Attackers with a machete killed Sanaur Rahman, in what may be part of a series of murders of non-Muslims. Seven have taken place in the past month; victims include secular bloggers, a Buddhist monk and a Hindu tailor.
A homeopathic doctor was hacked to death by machete-wielding attackers in western Bangladesh on Friday. A university professor was also badly wounded in what police suspect to be the latest attack by Islamic militants against people of different beliefs in the majority-Muslim country.
Sanaur Rahman, who ran a homeopathic medical clinic, was riding a motorcycle in the town of Kushtia with his friend Saif uz Zaman on Friday morning when at least three men, also on a motorbike, blocked their path and launched an attack.
A bloody machete was found at the scene of the attack, 150 miles (245 km) west of the capital, Dhaka. Initial reports varied on Rahman's age, putting him at either 58 or 55, while Zaman was reportedly 45.
At the time of the attack, Rahman was on his way to a free weekly clinic he operated.
Police offered conflicting theories as to what may have motivated the attackers. Kushtia police superintendent Proloy Chisim told the AFP news agency that despite clear similarities with past murders, "we are primarily suspecting personal enmity."
Rahman's relatives dismissed this, describing him as a popular doctor who handed out free homeopathic solutions to the poor.
"He used to distribute homeopathic medicine to villagers at his garden house every Friday," his brother-in-law Obaidur Rahman said. "We don't think he had any enemies."
"We are probing whether there are some other links including a connection to Islamist militants," police inspector Mohammad Shahabuddin Chowdhury said.
From secular bloggers to Buddhist monks
Since February 2015 at least 26 people have been brutally murdered in what appears to be a pattern of attacks against social minorities in the South Asian country of 160 million people.
The victims include five secular bloggers, two gay rights campaigners, academics, members of religious minorities and foreign aid workers.
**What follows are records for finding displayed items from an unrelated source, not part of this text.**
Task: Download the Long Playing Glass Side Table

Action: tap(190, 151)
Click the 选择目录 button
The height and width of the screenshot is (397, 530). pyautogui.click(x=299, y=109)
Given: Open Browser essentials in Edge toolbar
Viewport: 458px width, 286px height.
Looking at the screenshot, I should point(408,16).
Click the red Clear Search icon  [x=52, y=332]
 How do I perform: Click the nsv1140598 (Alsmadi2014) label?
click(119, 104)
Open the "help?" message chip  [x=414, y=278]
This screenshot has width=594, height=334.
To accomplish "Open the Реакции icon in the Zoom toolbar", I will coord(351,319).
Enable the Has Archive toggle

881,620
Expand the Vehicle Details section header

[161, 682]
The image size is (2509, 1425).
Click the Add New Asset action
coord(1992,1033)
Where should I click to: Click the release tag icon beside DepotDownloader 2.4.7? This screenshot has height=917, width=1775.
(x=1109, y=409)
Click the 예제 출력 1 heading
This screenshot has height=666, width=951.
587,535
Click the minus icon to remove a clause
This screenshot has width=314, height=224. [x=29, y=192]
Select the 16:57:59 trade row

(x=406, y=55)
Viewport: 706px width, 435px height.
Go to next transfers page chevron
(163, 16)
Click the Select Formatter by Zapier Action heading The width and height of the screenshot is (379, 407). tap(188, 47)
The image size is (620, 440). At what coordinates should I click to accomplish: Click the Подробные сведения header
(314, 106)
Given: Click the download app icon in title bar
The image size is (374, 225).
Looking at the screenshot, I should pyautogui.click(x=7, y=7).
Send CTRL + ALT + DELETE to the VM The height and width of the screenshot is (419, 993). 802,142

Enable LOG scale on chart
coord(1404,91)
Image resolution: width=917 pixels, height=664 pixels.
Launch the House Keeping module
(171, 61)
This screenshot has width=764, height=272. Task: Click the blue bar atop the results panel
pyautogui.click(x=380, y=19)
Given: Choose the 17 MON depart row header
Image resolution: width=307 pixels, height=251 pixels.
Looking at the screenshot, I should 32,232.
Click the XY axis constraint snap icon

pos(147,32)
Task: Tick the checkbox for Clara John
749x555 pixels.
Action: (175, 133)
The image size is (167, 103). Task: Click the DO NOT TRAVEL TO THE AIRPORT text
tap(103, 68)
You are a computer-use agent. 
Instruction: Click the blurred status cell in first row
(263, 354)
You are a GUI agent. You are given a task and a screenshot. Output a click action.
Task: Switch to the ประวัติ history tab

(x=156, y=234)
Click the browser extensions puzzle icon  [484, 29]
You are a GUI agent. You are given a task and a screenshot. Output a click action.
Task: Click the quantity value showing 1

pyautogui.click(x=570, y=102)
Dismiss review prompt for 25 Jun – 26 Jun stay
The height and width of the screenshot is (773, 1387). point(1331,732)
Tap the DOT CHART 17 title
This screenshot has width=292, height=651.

Seven such murders, including the hacking deaths of a Buddhist monk and a Hindu tailor, have occurred in the past month.
Both al Qaeda and the self-styled "Islamic State" (IS) have at times claimed responsibility for some of the attacks. But Bangladeshi authorities have dismissed such claims, insisting that any Islamic militants in the country are home-grown.
Both Rahman and Zaman were fans of a mystical musical tradition known as Baul, which is popular in the region. The doctor's brother-in-law said Rahman used to arrange concerts at his home.
The Bauls, or "mystic minstrels" as they are known locally, have long been dismissed as hippies and even killed after being branded heretics by the country's religious extremists.